** start of THE INPUT **
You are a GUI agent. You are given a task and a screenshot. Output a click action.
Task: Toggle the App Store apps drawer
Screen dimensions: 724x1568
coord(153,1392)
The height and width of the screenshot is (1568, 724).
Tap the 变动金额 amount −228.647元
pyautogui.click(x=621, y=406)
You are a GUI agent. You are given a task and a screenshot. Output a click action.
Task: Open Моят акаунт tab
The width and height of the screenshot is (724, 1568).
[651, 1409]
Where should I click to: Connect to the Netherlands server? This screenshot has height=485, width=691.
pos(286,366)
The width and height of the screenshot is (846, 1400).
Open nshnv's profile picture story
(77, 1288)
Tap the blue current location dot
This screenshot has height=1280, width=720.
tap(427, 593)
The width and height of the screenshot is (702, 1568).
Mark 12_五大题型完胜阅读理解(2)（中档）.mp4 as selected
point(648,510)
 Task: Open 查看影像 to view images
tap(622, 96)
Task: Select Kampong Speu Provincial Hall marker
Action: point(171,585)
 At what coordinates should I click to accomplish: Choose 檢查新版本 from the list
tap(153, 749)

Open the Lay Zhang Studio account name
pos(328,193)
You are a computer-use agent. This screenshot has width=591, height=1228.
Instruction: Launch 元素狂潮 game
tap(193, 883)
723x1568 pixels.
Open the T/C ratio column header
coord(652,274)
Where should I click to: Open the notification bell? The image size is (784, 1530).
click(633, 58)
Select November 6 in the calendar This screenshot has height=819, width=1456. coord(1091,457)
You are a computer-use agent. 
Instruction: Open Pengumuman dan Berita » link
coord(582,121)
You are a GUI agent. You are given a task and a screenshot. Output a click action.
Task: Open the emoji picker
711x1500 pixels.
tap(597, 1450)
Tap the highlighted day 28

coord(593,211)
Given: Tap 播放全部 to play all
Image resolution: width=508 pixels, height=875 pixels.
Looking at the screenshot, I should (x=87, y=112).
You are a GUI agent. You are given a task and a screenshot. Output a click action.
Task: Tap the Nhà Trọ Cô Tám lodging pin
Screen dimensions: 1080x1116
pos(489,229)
** end of THE INPUT **
**GIVEN INSTRUCTION:** Please rewrite all of the records above as a single numbered list, leaving out the blank lines.

**ANSWER BELOW:**
1. You are a GUI agent. You are given a task and a screenshot. Output a click action.
2. Task: Toggle the App Store apps drawer
3. Screen dimensions: 724x1568
4. coord(153,1392)
5. The height and width of the screenshot is (1568, 724).
6. Tap the 变动金额 amount −228.647元
7. pyautogui.click(x=621, y=406)
8. You are a GUI agent. You are given a task and a screenshot. Output a click action.
9. Task: Open Моят акаунт tab
10. The width and height of the screenshot is (724, 1568).
11. [651, 1409]
12. Where should I click to: Connect to the Netherlands server? This screenshot has height=485, width=691.
13. pos(286,366)
14. The width and height of the screenshot is (846, 1400).
15. Open nshnv's profile picture story
16. (77, 1288)
17. Tap the blue current location dot
18. This screenshot has height=1280, width=720.
19. tap(427, 593)
20. The width and height of the screenshot is (702, 1568).
21. Mark 12_五大题型完胜阅读理解(2)（中档）.mp4 as selected
22. point(648,510)
23.  Task: Open 查看影像 to view images
24. tap(622, 96)
25. Task: Select Kampong Speu Provincial Hall marker
26. Action: point(171,585)
27.  At what coordinates should I click to accomplish: Choose 檢查新版本 from the list
28. tap(153, 749)
29. Open the Lay Zhang Studio account name
30. pos(328,193)
31. You are a computer-use agent. This screenshot has width=591, height=1228.
32. Instruction: Launch 元素狂潮 game
33. tap(193, 883)
34. 723x1568 pixels.
35. Open the T/C ratio column header
36. coord(652,274)
37. Where should I click to: Open the notification bell? The image size is (784, 1530).
38. click(633, 58)
39. Select November 6 in the calendar This screenshot has height=819, width=1456. coord(1091,457)
40. You are a computer-use agent. 
41. Instruction: Open Pengumuman dan Berita » link
42. coord(582,121)
43. You are a GUI agent. You are given a task and a screenshot. Output a click action.
44. Task: Open the emoji picker
45. 711x1500 pixels.
46. tap(597, 1450)
47. Tap the highlighted day 28
48. coord(593,211)
49. Given: Tap 播放全部 to play all
50. Image resolution: width=508 pixels, height=875 pixels.
51. Looking at the screenshot, I should (x=87, y=112).
52. You are a GUI agent. You are given a task and a screenshot. Output a click action.
53. Task: Tap the Nhà Trọ Cô Tám lodging pin
54. Screen dimensions: 1080x1116
55. pos(489,229)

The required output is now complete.